Two other warehouses were subsequently built by the group in Ticino to cope with the logistical demands of its growing brands. The most recent was opened in 2014 in Sant'Antonino, about 15 kilometres north of Lugano. There is no sign outside identifying the owners of the building, which has a surface area of about three football pitches, but inside the site trucks come and go shifting batches of dresses, shoes and handbags and other luxury goods which are prepared at a rate of around 2,000 packages per hour.
“It’s the effect of Kering in action, from Sant'Antonino to the whole world,” exclaimed Kering managing director Jean-François Palus during the inauguration of the warehouse in June 2014. According to information gained by Mediapart and the EIC, between 2009 and 2017 LGI posted a total net income of close to 7 billion euros, representing 70% of all the Kering group’s profits over the same period. Meanwhile, the number of staff employed by Kering in Switzerland is about 600, which is less than 3% of all the employees in its luxury goods division.

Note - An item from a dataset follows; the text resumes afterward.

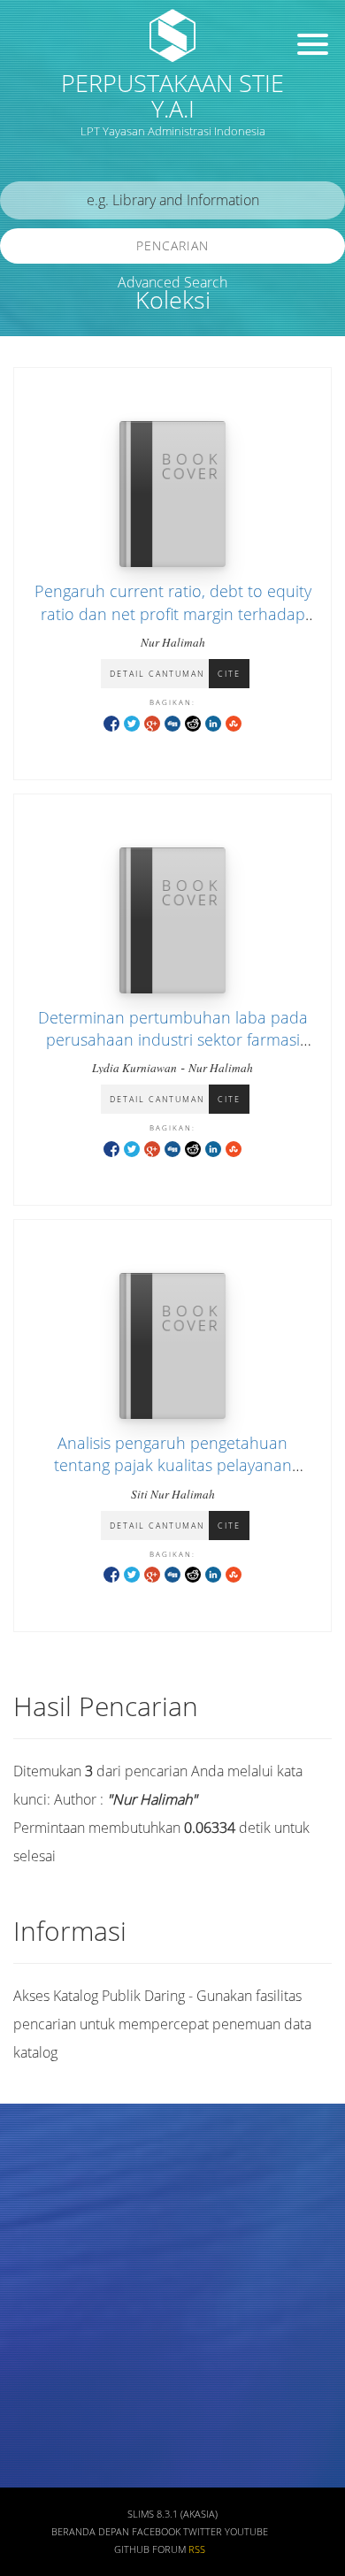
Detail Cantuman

The figures translate into a tax avoidance over the same period of about 2 billion euros, a sum which includes 1.4 billion euros that Gucci would otherwise had to have paid in Italy, and 180 million euros that Yves Saint Laurent would have been liable for France.

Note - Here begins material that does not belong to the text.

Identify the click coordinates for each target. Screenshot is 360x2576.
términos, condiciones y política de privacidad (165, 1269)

Kering is not the only one to use the lucrative scheme in Ticino; high-end brands including Armani, Hugo Boss, Versace and The North Face have created logistical sites there for the same reasons. While the fiscal deals firms have obtained from the Ticino authorities remain strictly confidential, an official document produced by the Swiss canton reveals that businesses in what it calls its “Fashion Valley” – which in reality is made up of a series of warehouses rather than designers’ studios – provides its largest source of revenue.
In its 2016 report “Case study: the Ticino Fashion Valley”, Swiss NGO Public Eye describes the scheme as “fiscal piracy” that operates to the detriment of other European countries. The report noted: “While fashion multinationals – and their shareholders – each year accumulate millions in profits by using such tax strategies, the people who make their products in the factories of their suppliers and sub-contractors are paid miserable salaries. In Asia as in numerous European countries, the salaries of textile workers do not meet subsistence level.”

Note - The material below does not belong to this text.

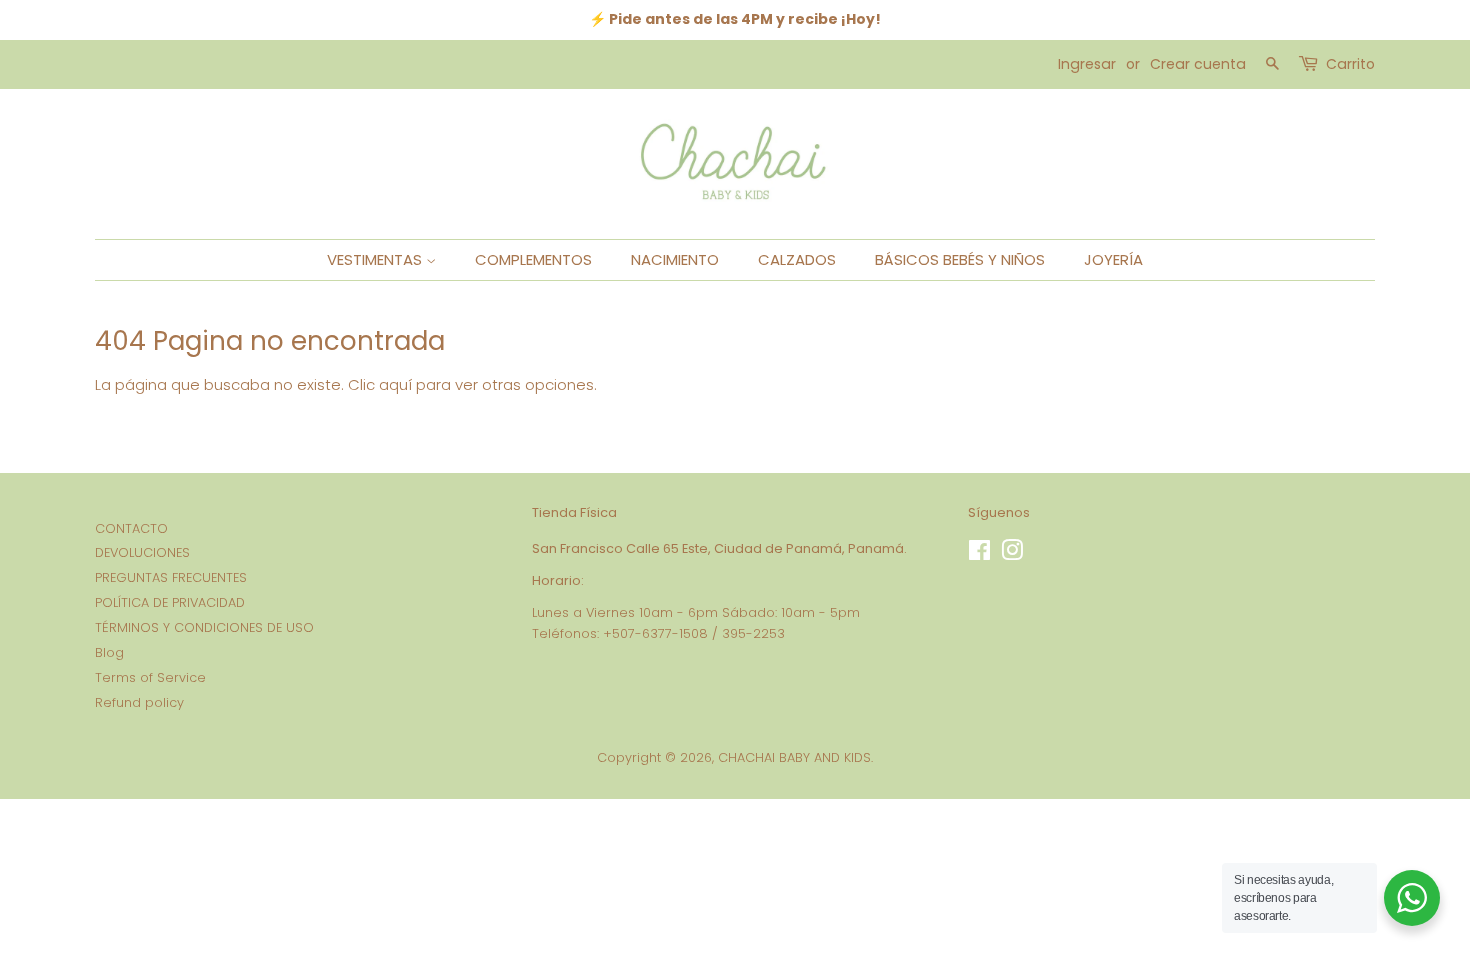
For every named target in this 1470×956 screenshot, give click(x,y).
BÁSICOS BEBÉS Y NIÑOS (960, 259)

The Italian prosecutors appear to regard the system as also essentially illegal: while in the case of Kering, its Swiss subsidiary LGI officially sells products of the brands to stores worldwide, such activity is carried out by employees of the brands in Paris, London and Milan. For although those who work in the warehouses in Switzerland may be highly efficient, it is improbable to imagine that they alone create about 70% of the income from the luxury labels that are among the most prestigious in the market. In businesses in general, logistical activity has little added value.
But in the scheme used by Kering, it is the warehouse business that receives the income, and in turn remunerates, for example, Gucci or Yves Saint Laurent a minimal amount as a sort of licence fee. In the case of Gucci, the system allowed the brand to pay only about 100 million euros in taxes in Italy over the period 2013-2016, instead of about 650 million euros if the profits declared in Switzerland were declared in Italy.
Gucci, an icon of Italian capitalism, is one of the biggest luxury goods brands in the world, with a turnover in 2017 of more than 6 billion euros, and provides 70% of the Kering group’s earnings.